Energie aus Massivbauteilen in Gütersloh und OWL

Energiewand

Energie aus Massivbauteilen in Gütersloh und OWL

Energie aus Massivbauteilen

Die Energiewand lässt sich als Mauer in die Gebäudeplanung integrieren.

An milden und sonnigen Tagen erwärmt sich der Massivabsorber, speichert die Energie und versorgt die Wärmepumpe mit einer hohen Quellentemperatur, die dem Erdreich allein nicht möglich wäre. Gleichzeitig gibt der Massivabsorber einen Teil der Wärme an das Erdreich ab.

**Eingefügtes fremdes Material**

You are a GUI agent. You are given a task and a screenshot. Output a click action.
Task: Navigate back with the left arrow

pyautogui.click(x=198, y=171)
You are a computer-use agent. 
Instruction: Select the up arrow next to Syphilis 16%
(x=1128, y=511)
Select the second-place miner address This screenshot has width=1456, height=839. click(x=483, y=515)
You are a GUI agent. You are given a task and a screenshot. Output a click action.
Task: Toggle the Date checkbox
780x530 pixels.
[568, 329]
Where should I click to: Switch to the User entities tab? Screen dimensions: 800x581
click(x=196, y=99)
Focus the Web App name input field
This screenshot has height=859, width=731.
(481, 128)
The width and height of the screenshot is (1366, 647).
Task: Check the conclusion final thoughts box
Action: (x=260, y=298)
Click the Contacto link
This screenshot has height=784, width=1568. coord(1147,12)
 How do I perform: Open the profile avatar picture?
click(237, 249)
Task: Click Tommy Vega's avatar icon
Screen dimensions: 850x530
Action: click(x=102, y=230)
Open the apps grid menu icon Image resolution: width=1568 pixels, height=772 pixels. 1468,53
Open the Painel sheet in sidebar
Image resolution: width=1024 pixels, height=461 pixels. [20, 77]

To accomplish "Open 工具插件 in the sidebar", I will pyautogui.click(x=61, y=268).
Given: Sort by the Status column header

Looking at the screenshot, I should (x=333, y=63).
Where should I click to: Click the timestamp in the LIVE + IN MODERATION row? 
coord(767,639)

Damit wird erreicht, dass das Erdreich ständig regeneriert und zusätzlich ein Wärmevorrat anlegt wird. Die gespeicherte Wärme im Massivabsorber und im Erdreich sorgt an besonders kalten Tagen für die volle Energieversorgung der Wärmepumpe.

Die Speicherwirkung

Funktionsweise der Energiewand

Die Energiewand als Mauer

An einem normalen Wintertag zwischen 0 und 5 Grad Außentemperatur arbeitet eine richtig ausgelegte Wärmepumpe täglich etwa 12 Stunden. Die einzelnen Einschaltintervalle dauern hierbei 30-60 Minuten. Während die Wärmepumpe arbeitet ist es wichtig, die Umweltwärme möglichst verlustfrei (also ohne große Temperaturdifferenzen) zur Wärmepumpe zu transportieren. Dies wird erreicht durch einen guten Wärmeübergang vom Beton zum Absorberrohr. Während der Stillstandszeit der Wärmepumpe lädt sich der Massivabsorber wieder mit Wärme aus der Umgebung auf und speichert diese wie ein riesiger Pufferspeicher.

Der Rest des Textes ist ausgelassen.